Toutes ces nouvelles technologies viennent aussi révolutionner les recherches. Par exemple, en folklore, des logiciels sont conçus pour analyser les enregistrements et déceler les accents dans le langage, une technologie révolutionnaire utile non seulement aux linguistes, mais aussi aux ethnologues et folkloristes. Dans le domaine de la généalogie, l’utilisation de l’ADN afin de déterminer les souches généalogiques devient pratique courante pour les professionnels du milieu. Le Centre n’est pas laissé à l’écart de ces nouvelles technologies et travaille à devenir un centre d’archives de plus en plus moderne et à la fine pointe technologique.

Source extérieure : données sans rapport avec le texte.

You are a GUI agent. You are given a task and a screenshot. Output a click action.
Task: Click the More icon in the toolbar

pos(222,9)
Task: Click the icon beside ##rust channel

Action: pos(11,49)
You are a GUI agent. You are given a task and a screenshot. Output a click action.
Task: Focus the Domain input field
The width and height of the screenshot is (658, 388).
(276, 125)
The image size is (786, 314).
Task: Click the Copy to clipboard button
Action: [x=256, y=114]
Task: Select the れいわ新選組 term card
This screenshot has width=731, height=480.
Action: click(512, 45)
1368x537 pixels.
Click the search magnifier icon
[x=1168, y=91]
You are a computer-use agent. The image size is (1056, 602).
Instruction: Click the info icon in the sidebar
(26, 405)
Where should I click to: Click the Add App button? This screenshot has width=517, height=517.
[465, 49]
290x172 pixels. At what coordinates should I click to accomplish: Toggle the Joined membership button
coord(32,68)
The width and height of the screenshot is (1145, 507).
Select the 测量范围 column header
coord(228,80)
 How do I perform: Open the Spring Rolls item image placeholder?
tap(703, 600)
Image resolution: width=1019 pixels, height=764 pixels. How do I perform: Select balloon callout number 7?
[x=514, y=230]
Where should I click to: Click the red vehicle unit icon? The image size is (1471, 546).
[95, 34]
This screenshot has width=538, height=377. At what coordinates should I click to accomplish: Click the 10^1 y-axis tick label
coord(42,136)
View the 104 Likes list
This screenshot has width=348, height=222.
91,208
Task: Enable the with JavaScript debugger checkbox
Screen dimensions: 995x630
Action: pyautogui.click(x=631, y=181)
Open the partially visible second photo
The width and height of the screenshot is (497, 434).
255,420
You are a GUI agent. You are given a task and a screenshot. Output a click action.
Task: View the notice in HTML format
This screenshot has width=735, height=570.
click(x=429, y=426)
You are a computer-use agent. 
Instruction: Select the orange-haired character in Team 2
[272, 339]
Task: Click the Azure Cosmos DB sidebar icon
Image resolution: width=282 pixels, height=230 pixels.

Le projet prévu à la suite de la campagne de financement Évolution de l’Université de Moncton qui consiste à créer un pôle d’excellence en études acadiennes permettra au Centre d’assurer la préservation et la pleine évolution du patrimoine acadien. Grâce aux dons versés à la campagne Évolution, le Centre pourra s’actualiser aux nouvelles techniques archivistiques et moyens de conservation modernes. Le CEAAC deviendra ainsi un centre national d’archives confirmant son rôle de gardien du patrimoine acadien. En se modernisant, il sera pourvu d’installations et d’équipements ultramodernes dont on pourra se servir pour pérenniser les archives acadiennes et en faciliter la consultation. Comme tout grand centre d’archives, le CEAAC a besoin de ce qui se fait de mieux en matière de technologies afin d’améliorer le traitement, la consultation et la diffusion de ses fonds d’archives et d’initier les étudiantes et étudiants aux méthodes archivistiques actuelles. La communauté tant universitaire qu’acadienne pourra tirer parti d’infrastructures informatiques optimisées et d’outils de numérisation des fonds d’archives qui lui permettront de faire un travail et un apprentissage plus poussé.

Le Centre vise donc à outiller la société, la population étudiante et le corps professoral pour répondre aux questions qu’ils se posent sur tout ce qui est acadien, et à créer un réseau stratégique pour mieux orienter l’Acadie vers demain.